(Dataset entries)
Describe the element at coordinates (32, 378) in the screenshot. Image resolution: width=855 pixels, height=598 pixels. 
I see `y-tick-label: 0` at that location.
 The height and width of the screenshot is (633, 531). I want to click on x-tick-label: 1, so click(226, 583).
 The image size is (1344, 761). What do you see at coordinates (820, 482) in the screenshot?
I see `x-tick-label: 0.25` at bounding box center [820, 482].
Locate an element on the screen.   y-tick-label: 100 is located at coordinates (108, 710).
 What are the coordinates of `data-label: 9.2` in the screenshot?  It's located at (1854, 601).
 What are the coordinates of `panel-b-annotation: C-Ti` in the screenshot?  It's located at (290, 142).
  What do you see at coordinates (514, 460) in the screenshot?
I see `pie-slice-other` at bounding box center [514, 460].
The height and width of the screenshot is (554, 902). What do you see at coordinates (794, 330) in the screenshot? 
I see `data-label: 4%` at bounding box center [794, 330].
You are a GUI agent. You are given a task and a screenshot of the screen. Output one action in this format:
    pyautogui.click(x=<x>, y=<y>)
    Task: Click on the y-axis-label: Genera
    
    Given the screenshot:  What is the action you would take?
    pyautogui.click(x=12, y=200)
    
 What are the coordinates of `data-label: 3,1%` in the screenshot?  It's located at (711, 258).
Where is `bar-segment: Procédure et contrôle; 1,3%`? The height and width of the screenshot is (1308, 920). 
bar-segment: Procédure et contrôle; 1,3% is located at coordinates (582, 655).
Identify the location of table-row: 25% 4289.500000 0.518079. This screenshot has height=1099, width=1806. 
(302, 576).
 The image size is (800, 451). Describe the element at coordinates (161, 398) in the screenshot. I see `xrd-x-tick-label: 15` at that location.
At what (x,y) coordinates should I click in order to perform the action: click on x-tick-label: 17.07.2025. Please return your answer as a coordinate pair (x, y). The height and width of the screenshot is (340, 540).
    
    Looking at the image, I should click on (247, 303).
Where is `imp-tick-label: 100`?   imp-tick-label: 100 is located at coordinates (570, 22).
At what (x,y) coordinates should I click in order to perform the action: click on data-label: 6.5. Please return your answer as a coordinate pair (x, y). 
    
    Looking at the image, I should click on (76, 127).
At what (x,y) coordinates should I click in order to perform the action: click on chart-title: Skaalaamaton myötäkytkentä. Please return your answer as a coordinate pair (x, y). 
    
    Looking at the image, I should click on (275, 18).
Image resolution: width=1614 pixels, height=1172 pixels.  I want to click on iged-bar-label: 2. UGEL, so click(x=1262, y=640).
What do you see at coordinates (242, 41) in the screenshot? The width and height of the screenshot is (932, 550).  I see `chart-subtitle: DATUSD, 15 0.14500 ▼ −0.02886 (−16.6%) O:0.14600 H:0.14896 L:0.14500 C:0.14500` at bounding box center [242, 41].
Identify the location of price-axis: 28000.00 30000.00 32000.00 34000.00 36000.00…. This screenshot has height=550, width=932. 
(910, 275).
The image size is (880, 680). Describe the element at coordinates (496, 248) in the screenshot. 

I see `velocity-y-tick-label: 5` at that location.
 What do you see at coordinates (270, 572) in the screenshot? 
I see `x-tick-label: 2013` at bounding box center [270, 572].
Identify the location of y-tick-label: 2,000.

To do — Extract each line of the listing above and reproduce it verbatim, with no changes to wording, spacing, or punctuation.

Answer to this task —
Describe the element at coordinates (32, 378) in the screenshot. Image resolution: width=855 pixels, height=598 pixels. 
I see `y-tick-label: 0` at that location.
 The height and width of the screenshot is (633, 531). I want to click on x-tick-label: 1, so click(226, 583).
 The image size is (1344, 761). What do you see at coordinates (820, 482) in the screenshot?
I see `x-tick-label: 0.25` at bounding box center [820, 482].
Locate an element on the screen.   y-tick-label: 100 is located at coordinates (108, 710).
 What are the coordinates of `data-label: 9.2` in the screenshot?  It's located at (1854, 601).
 What are the coordinates of `panel-b-annotation: C-Ti` in the screenshot?  It's located at (290, 142).
  What do you see at coordinates (514, 460) in the screenshot?
I see `pie-slice-other` at bounding box center [514, 460].
The height and width of the screenshot is (554, 902). What do you see at coordinates (794, 330) in the screenshot? 
I see `data-label: 4%` at bounding box center [794, 330].
You are a GUI agent. You are given a task and a screenshot of the screen. Output one action in this format:
    pyautogui.click(x=<x>, y=<y>)
    Task: Click on the y-axis-label: Genera
    
    Given the screenshot:  What is the action you would take?
    pyautogui.click(x=12, y=200)
    
 What are the coordinates of `data-label: 3,1%` in the screenshot?  It's located at (711, 258).
Where is `bar-segment: Procédure et contrôle; 1,3%`? The height and width of the screenshot is (1308, 920). 
bar-segment: Procédure et contrôle; 1,3% is located at coordinates (582, 655).
Identify the location of table-row: 25% 4289.500000 0.518079. This screenshot has height=1099, width=1806. 
(302, 576).
 The image size is (800, 451). Describe the element at coordinates (161, 398) in the screenshot. I see `xrd-x-tick-label: 15` at that location.
At what (x,y) coordinates should I click in order to perform the action: click on x-tick-label: 17.07.2025. Please return your answer as a coordinate pair (x, y). The height and width of the screenshot is (340, 540).
    
    Looking at the image, I should click on (247, 303).
Where is `imp-tick-label: 100`?   imp-tick-label: 100 is located at coordinates (570, 22).
At what (x,y) coordinates should I click in order to perform the action: click on data-label: 6.5. Please return your answer as a coordinate pair (x, y). 
    
    Looking at the image, I should click on (76, 127).
At what (x,y) coordinates should I click in order to perform the action: click on chart-title: Skaalaamaton myötäkytkentä. Please return your answer as a coordinate pair (x, y). 
    
    Looking at the image, I should click on (275, 18).
Image resolution: width=1614 pixels, height=1172 pixels.  I want to click on iged-bar-label: 2. UGEL, so click(x=1262, y=640).
What do you see at coordinates (242, 41) in the screenshot? The width and height of the screenshot is (932, 550).  I see `chart-subtitle: DATUSD, 15 0.14500 ▼ −0.02886 (−16.6%) O:0.14600 H:0.14896 L:0.14500 C:0.14500` at bounding box center [242, 41].
Identify the location of price-axis: 28000.00 30000.00 32000.00 34000.00 36000.00…. This screenshot has height=550, width=932. 
(910, 275).
The image size is (880, 680). Describe the element at coordinates (496, 248) in the screenshot. 

I see `velocity-y-tick-label: 5` at that location.
 What do you see at coordinates (270, 572) in the screenshot? 
I see `x-tick-label: 2013` at bounding box center [270, 572].
Identify the location of y-tick-label: 2,000.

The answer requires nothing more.